**Data for this exercise:**
Content starts

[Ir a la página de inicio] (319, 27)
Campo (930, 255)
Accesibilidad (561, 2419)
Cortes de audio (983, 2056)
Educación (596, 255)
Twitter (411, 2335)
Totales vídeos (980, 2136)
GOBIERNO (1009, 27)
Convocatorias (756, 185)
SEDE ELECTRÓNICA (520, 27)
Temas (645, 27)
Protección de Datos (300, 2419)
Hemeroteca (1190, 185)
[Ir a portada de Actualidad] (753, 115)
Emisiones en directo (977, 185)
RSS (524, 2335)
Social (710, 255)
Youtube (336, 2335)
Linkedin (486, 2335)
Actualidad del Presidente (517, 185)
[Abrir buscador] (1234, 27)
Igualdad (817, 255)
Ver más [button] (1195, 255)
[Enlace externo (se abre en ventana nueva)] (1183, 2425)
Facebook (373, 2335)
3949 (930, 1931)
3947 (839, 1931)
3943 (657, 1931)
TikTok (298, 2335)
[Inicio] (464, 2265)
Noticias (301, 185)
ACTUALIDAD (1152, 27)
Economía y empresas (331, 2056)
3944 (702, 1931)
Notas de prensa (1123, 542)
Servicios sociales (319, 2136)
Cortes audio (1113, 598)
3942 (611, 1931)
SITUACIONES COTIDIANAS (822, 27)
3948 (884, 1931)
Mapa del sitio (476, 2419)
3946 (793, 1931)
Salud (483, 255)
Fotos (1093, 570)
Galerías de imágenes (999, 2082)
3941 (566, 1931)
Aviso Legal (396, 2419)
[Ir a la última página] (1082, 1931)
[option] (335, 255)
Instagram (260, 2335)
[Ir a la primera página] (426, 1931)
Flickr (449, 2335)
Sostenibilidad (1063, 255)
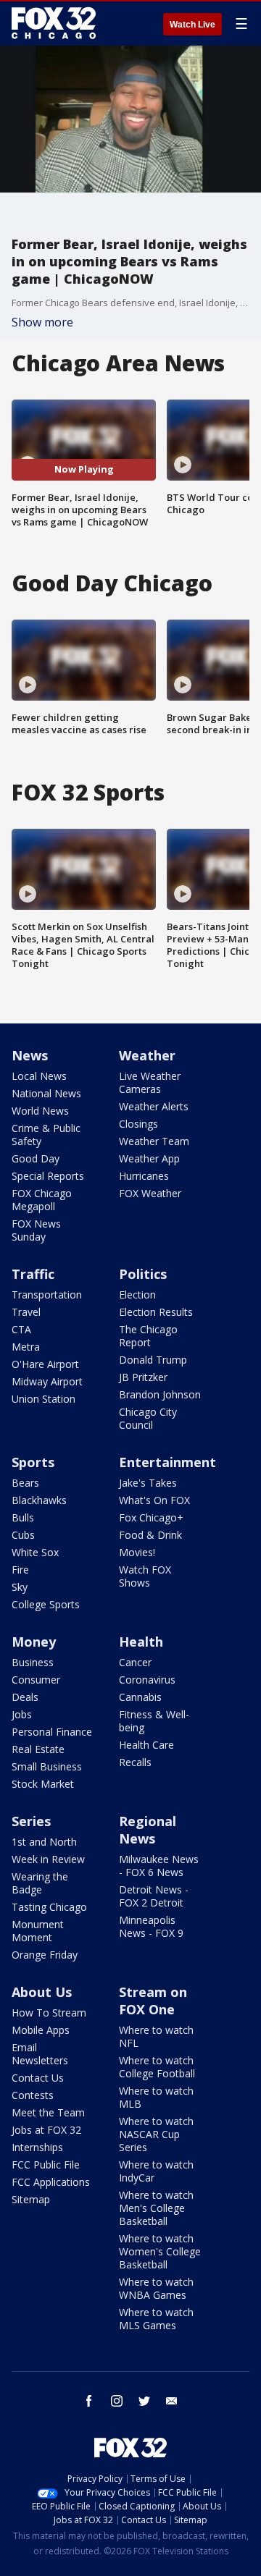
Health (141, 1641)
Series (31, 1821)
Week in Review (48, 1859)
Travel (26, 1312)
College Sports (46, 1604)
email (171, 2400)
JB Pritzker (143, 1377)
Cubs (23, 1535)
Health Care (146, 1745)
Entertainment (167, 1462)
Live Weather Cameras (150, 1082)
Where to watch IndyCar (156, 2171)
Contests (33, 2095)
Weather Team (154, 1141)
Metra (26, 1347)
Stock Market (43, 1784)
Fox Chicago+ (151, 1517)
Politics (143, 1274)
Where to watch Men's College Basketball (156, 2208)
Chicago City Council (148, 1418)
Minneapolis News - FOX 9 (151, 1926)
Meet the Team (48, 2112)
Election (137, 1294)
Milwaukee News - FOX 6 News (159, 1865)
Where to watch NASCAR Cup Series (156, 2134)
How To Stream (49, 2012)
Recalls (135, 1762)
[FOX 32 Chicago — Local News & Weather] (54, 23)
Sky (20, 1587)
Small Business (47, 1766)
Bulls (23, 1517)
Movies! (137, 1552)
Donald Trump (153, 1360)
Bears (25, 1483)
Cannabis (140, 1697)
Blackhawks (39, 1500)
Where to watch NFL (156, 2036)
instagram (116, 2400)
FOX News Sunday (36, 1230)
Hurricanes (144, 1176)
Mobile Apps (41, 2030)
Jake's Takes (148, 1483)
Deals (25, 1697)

Content ends

**Goal of the exercise:** Output must be limited to the lines beginning with the one that contains "Small Business (47, 1766)" and ending with the last line of the entries, reproduced exactly.

**Answer below:**
Small Business (47, 1766)
Bulls (23, 1517)
Movies! (137, 1552)
Donald Trump (153, 1360)
Bears (25, 1483)
Cannabis (140, 1697)
Blackhawks (39, 1500)
Where to watch NFL (156, 2036)
instagram (116, 2400)
FOX News Sunday (36, 1230)
Hurricanes (144, 1176)
Mobile Apps (41, 2030)
Jake's Takes (148, 1483)
Deals (25, 1697)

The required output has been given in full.